Look through the material below and show every line with the word "computer".

==== Data to process

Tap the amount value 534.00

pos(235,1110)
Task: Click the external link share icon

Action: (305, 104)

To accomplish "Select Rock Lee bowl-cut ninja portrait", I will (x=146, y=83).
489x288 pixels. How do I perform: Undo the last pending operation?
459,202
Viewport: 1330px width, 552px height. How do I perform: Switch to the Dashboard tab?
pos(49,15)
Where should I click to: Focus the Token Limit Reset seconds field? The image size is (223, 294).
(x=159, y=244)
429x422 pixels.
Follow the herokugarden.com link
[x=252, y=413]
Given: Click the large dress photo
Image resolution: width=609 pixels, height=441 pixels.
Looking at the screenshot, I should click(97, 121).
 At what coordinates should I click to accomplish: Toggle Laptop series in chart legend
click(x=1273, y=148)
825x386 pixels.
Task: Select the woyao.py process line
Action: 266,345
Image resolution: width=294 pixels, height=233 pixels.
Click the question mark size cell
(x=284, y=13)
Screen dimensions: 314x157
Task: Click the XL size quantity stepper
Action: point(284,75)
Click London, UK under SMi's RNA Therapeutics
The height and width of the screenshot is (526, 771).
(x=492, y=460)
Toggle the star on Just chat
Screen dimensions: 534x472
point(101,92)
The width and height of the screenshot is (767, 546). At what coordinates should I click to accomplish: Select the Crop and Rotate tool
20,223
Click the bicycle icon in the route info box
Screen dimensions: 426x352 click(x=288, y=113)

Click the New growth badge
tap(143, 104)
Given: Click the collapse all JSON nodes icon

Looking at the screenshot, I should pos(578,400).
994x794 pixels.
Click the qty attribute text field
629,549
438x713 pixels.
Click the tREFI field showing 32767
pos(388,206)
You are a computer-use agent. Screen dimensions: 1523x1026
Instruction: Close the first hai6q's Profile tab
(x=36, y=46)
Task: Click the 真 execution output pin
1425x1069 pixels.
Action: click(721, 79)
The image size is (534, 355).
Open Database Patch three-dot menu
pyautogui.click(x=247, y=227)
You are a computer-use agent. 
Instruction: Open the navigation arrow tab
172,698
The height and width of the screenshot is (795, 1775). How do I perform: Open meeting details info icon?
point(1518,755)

========

> _Response to the exercise_:
You are a computer-use agent. Screen dimensions: 1523x1026
You are a computer-use agent. 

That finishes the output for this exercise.